“Visual” artificial intelligence (AI) is everywhere—from sorting our photos and identifying flowers to steering our cars. Yet, these powerful systems don’t always “see” the world as we do, sometimes behaving in unexpected ways. For instance, an AI that can distinguish hundreds of car models might still miss the commonality between a car and an airplane, such as both being large metal vehicles. To bridge this gap, new research introduces a method to reorganize AI’s visual representations, making it more helpful, robust, and reliable. This work, published in Nature, marks a step toward building intuitive and trustworthy AI systems.
Why do AI systems struggle with tasks like identifying the “odd one out”? When you see a cat, your brain forms a mental representation covering everything from its color to its “cat-ness.” Similarly, AI vision models map images into a high-dimensional space, grouping similar items close together. To compare human and AI perceptions, researchers used the classic “odd-one-out” task from cognitive science, where participants pick the least fitting image among three. Sometimes, both humans and AI agree—like selecting a birthday cake as the outlier among a tapir and a sheep. But in other cases, they diverge. For example, while humans consistently choose a starfish as the odd one out in a set, AI models often fixate on superficial features like background color and pick a cat instead.
This misalignment is systematic across various vision models. A two-dimensional projection of an AI’s internal map reveals the issue: before alignment, representations for categories like animals, food, and furniture are jumbled together. After applying the new method, the map becomes clearly organized, with distinct clusters for each category.
To achieve this alignment, researchers developed a multi-step approach. Cognitive scientists have compiled the THINGS dataset with millions of human “odd-one-out” judgments, but it only includes a few thousand images—insufficient for fine-tuning powerful models without overfitting. The solution involves three steps: First, a pretrained vision model (SigLIP-SO400M) is enhanced with a small adapter trained on THINGS, creating a “teacher” model that retains prior skills. This teacher then generates AligNet, a massive dataset of human-like decisions using a million images. Finally, other AI models (“students”) are fine-tuned with AligNet, allowing them to restructure their internal maps without overfitting. The result is a transformation from chaos to order, where high-level concepts like animals (blue) and food (green) are neatly separated.
This reorganization mirrors the hierarchical structure of human knowledge. During alignment, representations shift based on “conceptual distance”—similar items, like two dogs, move closer, while dissimilar ones, like an owl and a truck, move apart. A line graph illustrates these changes, showing how relative distances adjust to match human perceptions.

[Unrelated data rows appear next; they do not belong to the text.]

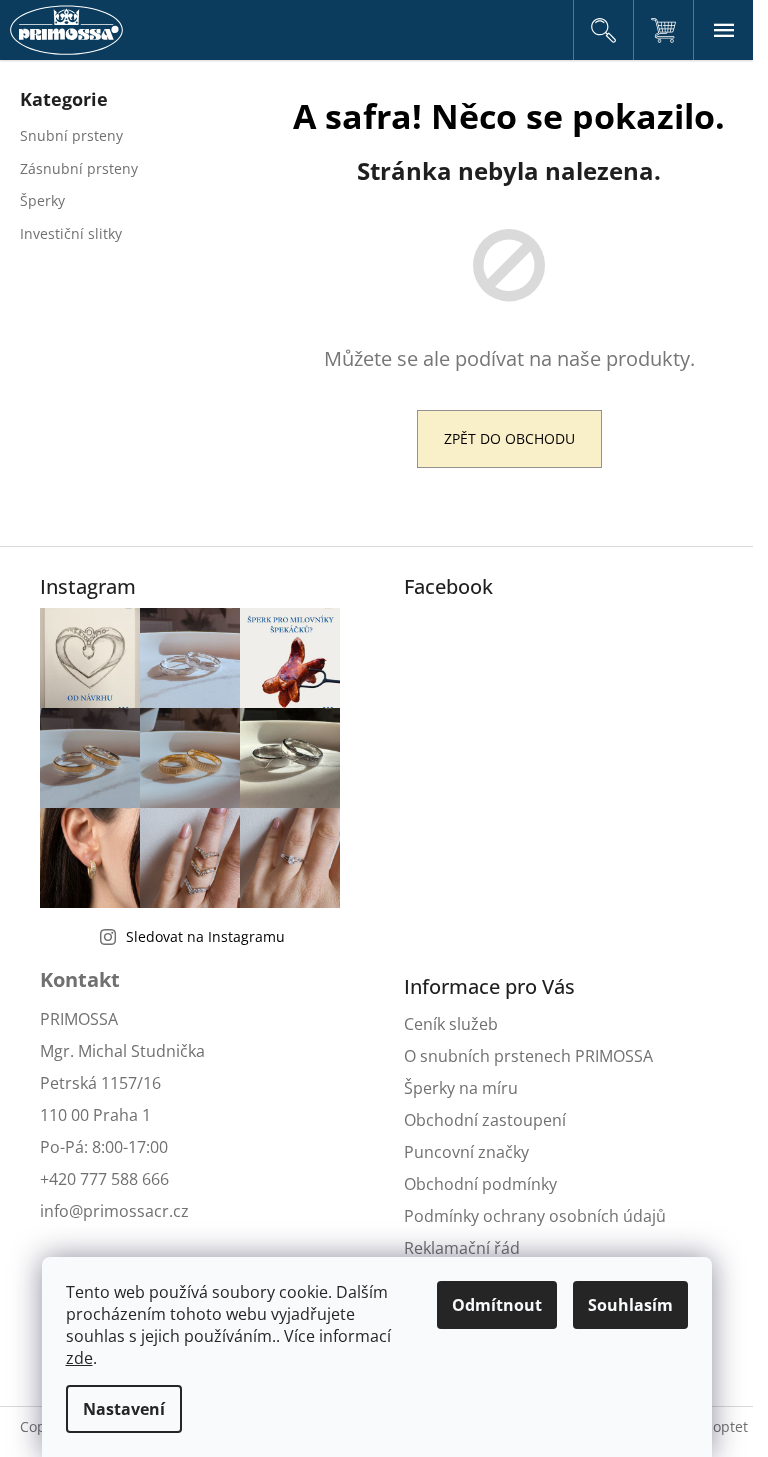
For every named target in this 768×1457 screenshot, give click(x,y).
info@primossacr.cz (114, 1211)
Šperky (42, 200)
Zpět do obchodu (509, 438)
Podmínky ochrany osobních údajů (535, 1216)
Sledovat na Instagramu (205, 936)
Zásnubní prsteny (79, 168)
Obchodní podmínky (480, 1184)
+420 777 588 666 (104, 1179)
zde (79, 1358)
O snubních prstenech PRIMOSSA (528, 1056)
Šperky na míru (461, 1088)
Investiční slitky (71, 233)
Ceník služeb (451, 1024)
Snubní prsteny (71, 135)
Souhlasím (630, 1305)
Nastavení (124, 1409)
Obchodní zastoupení (485, 1120)
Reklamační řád (462, 1248)
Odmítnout (497, 1305)
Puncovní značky (466, 1152)
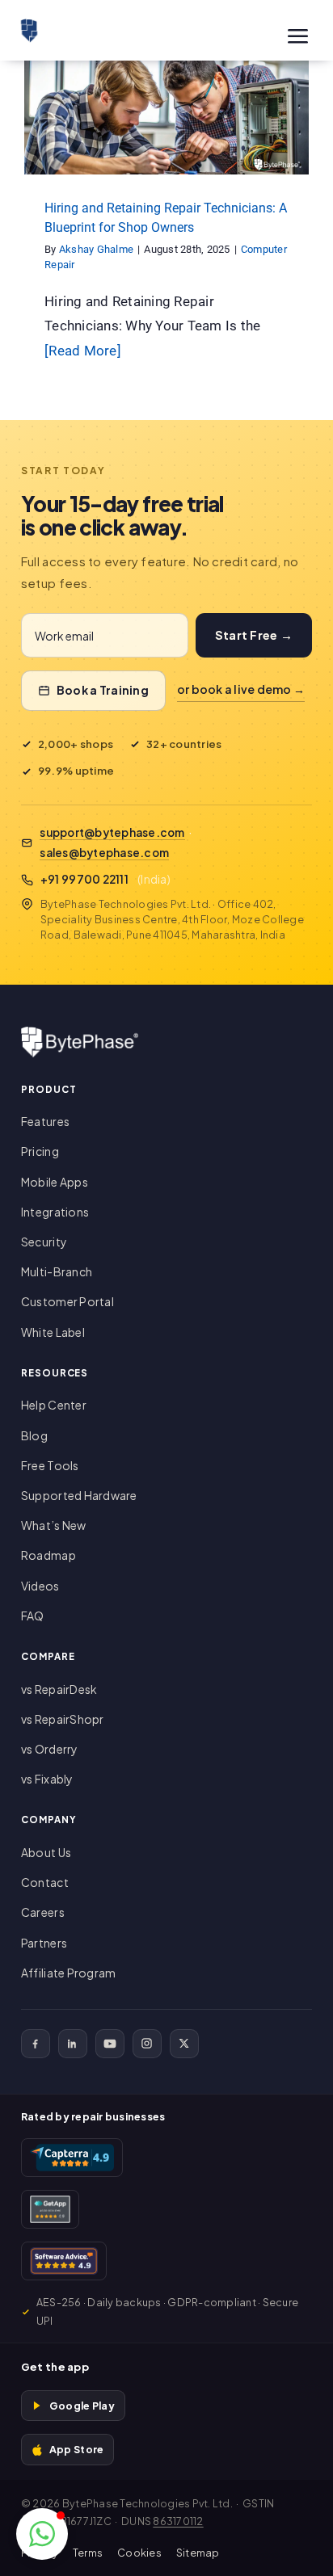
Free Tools (50, 1465)
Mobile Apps (54, 1182)
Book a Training (103, 690)
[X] (184, 2043)
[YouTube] (109, 2043)
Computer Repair (167, 140)
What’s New (53, 1525)
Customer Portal (67, 1301)
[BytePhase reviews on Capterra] (72, 2157)
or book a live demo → (241, 689)
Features (45, 1121)
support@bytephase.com (112, 832)
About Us (46, 1852)
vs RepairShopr (62, 1719)
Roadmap (48, 1555)
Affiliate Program (68, 1972)
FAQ (32, 1615)
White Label (53, 1332)
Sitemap (198, 2552)
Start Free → (254, 635)
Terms (88, 2552)
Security (44, 1241)
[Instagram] (147, 2043)
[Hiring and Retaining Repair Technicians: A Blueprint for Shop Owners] (166, 117)
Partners (44, 1942)
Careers (43, 1912)
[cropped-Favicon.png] (29, 25)
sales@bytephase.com (104, 852)
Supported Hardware (79, 1495)
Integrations (55, 1211)
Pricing (40, 1151)
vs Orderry (49, 1749)
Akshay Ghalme (96, 249)
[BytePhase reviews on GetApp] (50, 2209)
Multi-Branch (56, 1271)
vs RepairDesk (59, 1689)
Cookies (139, 2552)
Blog (34, 1435)
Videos (40, 1585)
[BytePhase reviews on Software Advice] (64, 2261)
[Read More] (82, 350)
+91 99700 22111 (84, 879)
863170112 (178, 2521)
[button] (42, 2534)
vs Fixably (47, 1778)
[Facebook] (35, 2043)
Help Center (53, 1404)
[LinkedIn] (72, 2043)
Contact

Testing the aligned models on cognitive science tasks, such as multi-arrangement and a new odd-one-out dataset called Levels, reveals dramatic improvements. The models agree much more often with human judgments and even exhibit “human-like” uncertainty, where their decision uncertainty correlates with the time humans take to choose. Moreover, alignment enhances overall performance in AI tasks, including few-shot learning (mastering a new category from one image) and handling distribution shifts (adapting to changed image types). Bar graphs demonstrate that aligned models (dark blue) outperform original ones (light gray) in both cognitive and AI challenges.
In conclusion, this research offers a pathway to more human-aligned and reliable AI models. By addressing the gap in how AI organizes visual information, the method not only improves alignment with human judgments but also boosts robustness in standard tasks. While further work is needed, this represents a significant stride toward creating AI systems that see the world more like we do.